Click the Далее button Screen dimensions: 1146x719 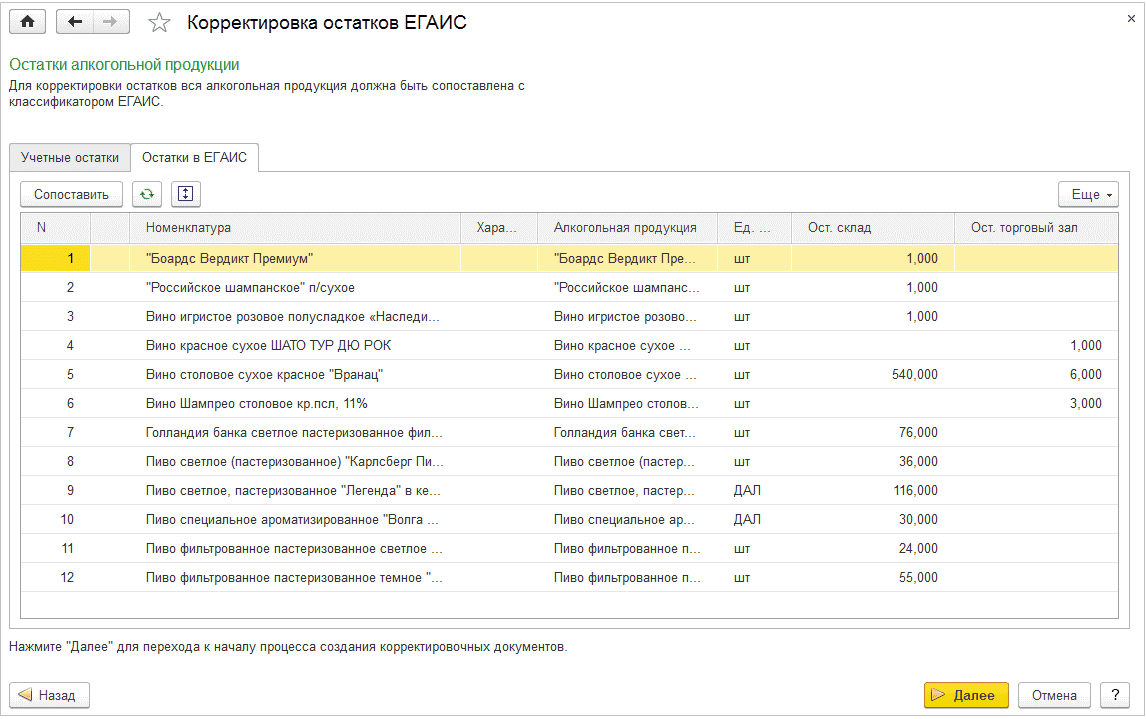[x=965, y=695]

---

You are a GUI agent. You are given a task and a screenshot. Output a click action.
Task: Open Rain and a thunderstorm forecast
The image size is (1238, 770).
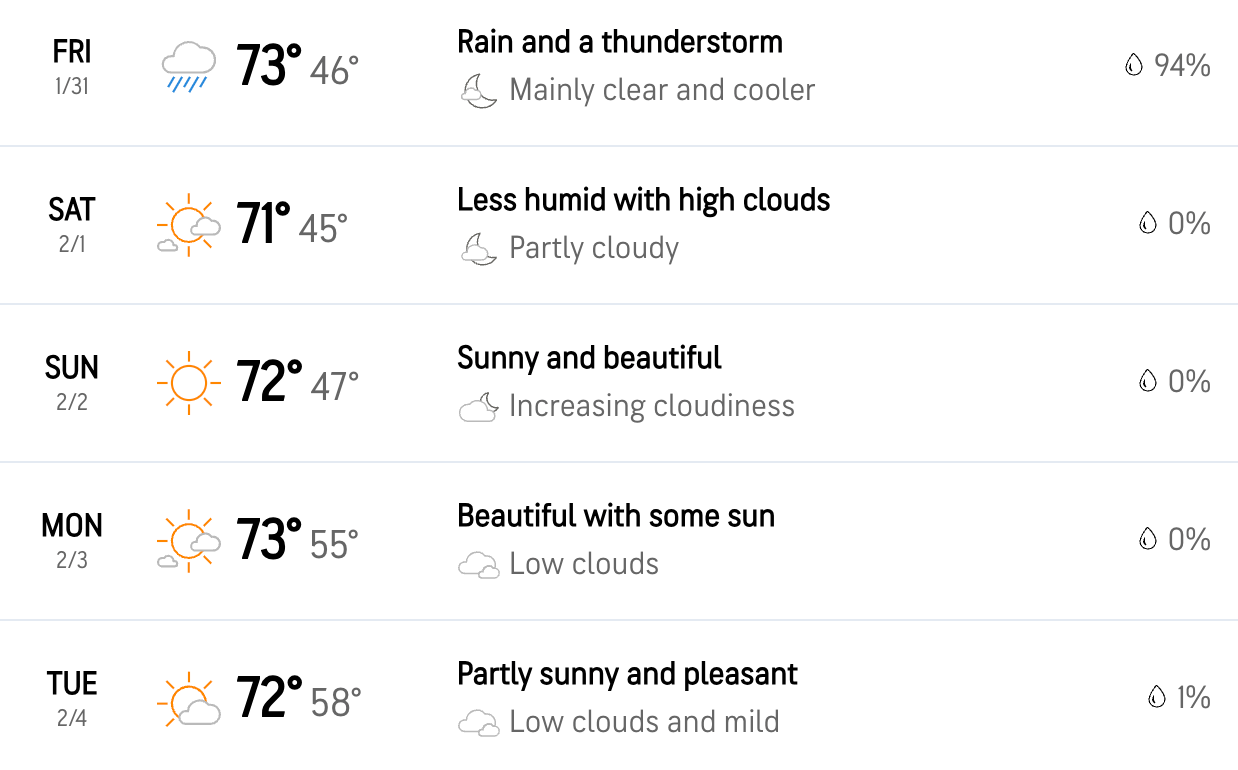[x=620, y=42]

*Task objective*. Revise the lines between the one holding "You are a GUI" and the one holding "[x=620, y=42]", inclusive, so that "click action" becomes "tap action" and nothing else changes. Give only those lines and leave the pictures out.

*Answer in full*.
You are a GUI agent. You are given a task and a screenshot. Output a tap action.
Task: Open Rain and a thunderstorm forecast
The image size is (1238, 770).
[x=620, y=42]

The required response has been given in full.